— BEGIN Data in this exercise —

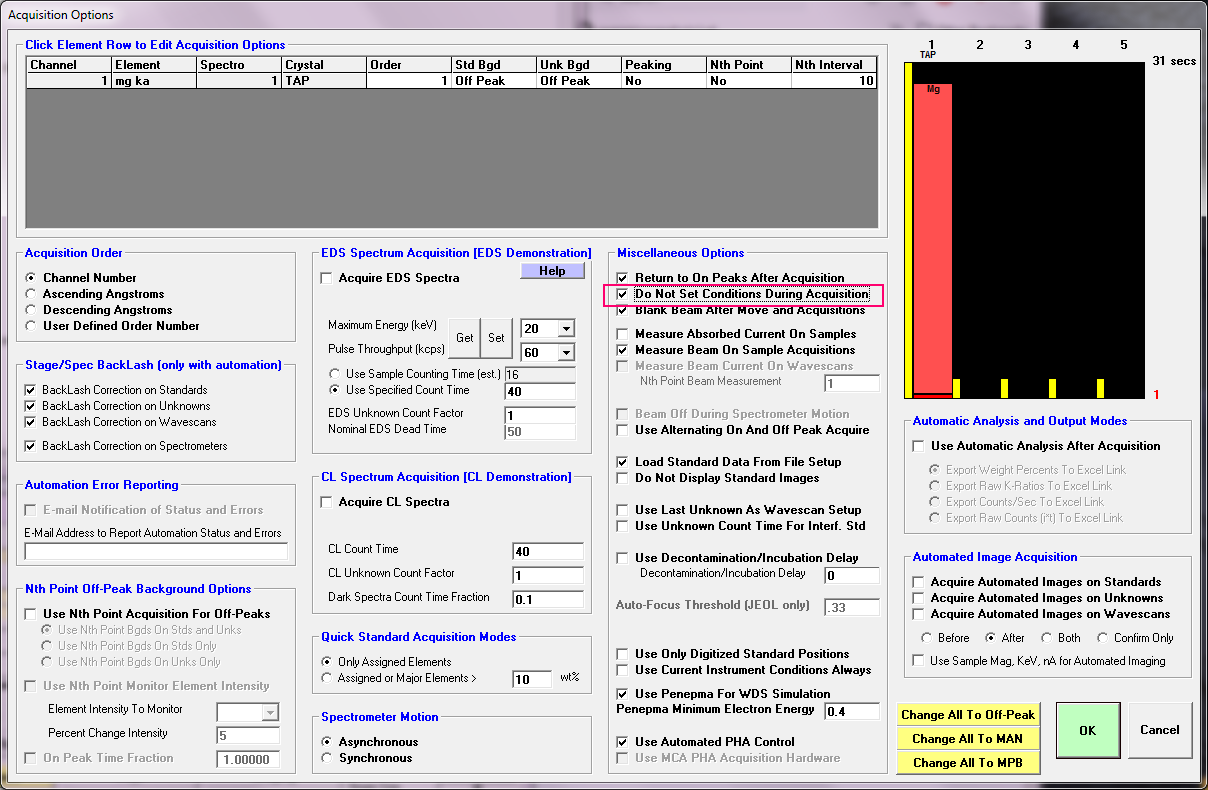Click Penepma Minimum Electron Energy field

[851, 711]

— END Data in this exercise —
— BEGIN Data in this exercise —

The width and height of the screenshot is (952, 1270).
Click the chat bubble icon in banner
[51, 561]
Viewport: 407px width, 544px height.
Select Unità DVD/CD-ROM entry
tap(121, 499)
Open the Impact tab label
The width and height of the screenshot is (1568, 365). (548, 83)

— END Data in this exercise —
— BEGIN Data in this exercise —

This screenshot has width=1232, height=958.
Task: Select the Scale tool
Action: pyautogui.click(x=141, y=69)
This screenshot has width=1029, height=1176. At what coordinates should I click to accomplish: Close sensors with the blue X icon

— END Data in this exercise —

- **Exercise instructions**: Rewrite the rows as a numbered list with no blank lines, starting at the line that contains "Viewport: 407px width, 544px height." and ending with the line that contains "The width and height of the screenshot is (1568, 365).", both ends included.

- **Exercise output**:
1. Viewport: 407px width, 544px height.
2. Select Unità DVD/CD-ROM entry
3. tap(121, 499)
4. Open the Impact tab label
5. The width and height of the screenshot is (1568, 365). (548, 83)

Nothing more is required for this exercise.